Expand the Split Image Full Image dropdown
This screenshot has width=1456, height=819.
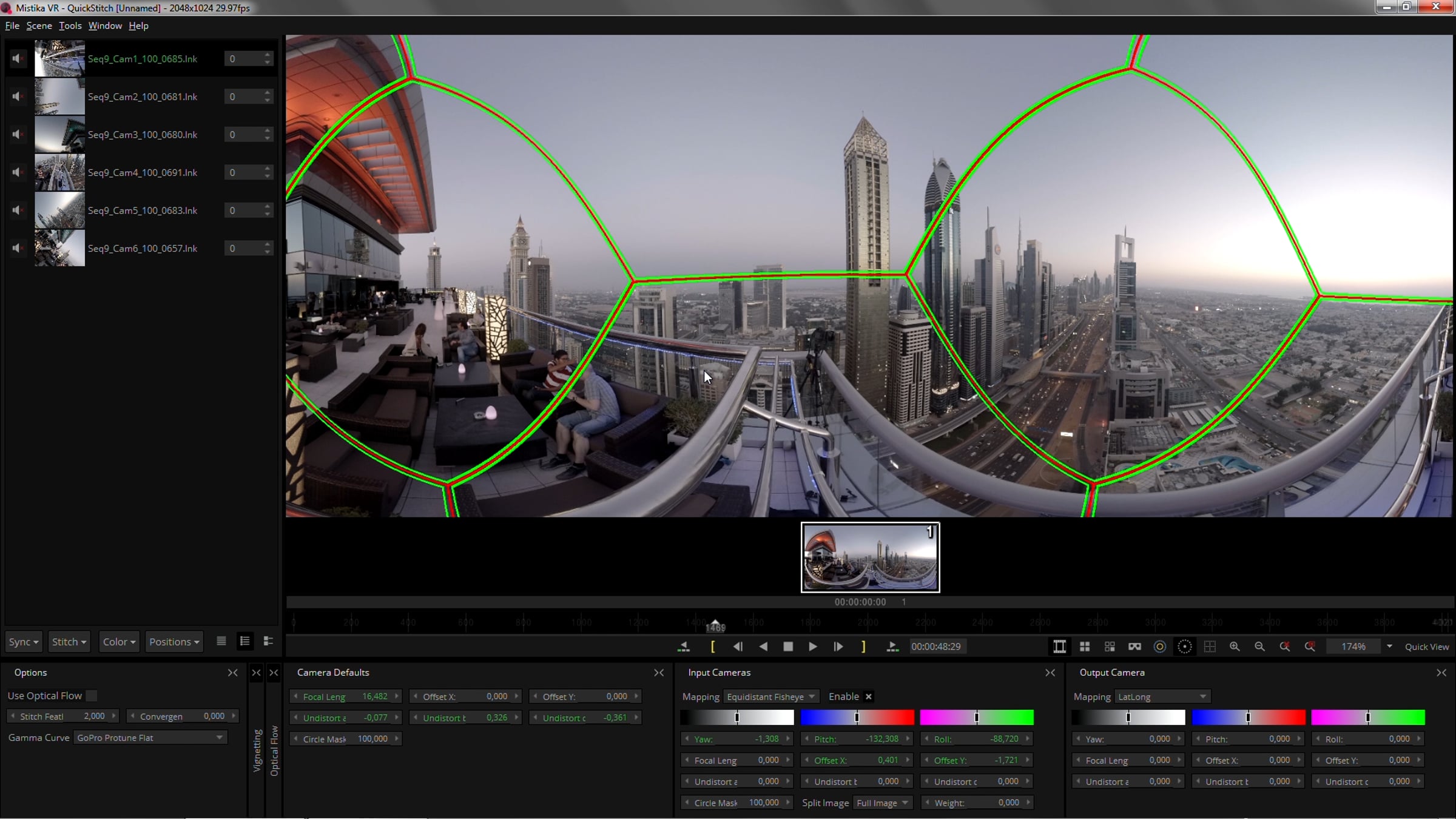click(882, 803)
○ ○ ○ ○ ○ ○ ○
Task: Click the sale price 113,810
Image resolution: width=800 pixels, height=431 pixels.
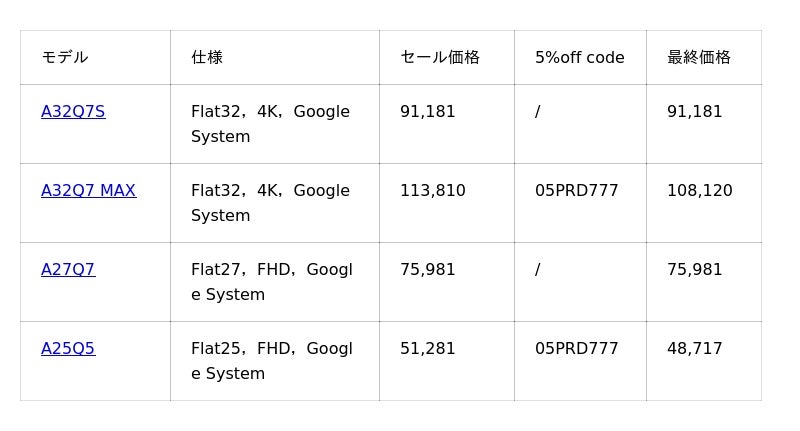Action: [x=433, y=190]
○ ○ ○ ○ ○ ○ ○
**Instructions to follow**
Render the lines of the items as a numbered list, starting with the line that contains "Task: Click the sale price 113,810" and continuing through the line that contains "Action: [x=433, y=190]", both included. Omit any blank lines and leave the pictures out.

**Answer below**
1. Task: Click the sale price 113,810
2. Image resolution: width=800 pixels, height=431 pixels.
3. Action: [x=433, y=190]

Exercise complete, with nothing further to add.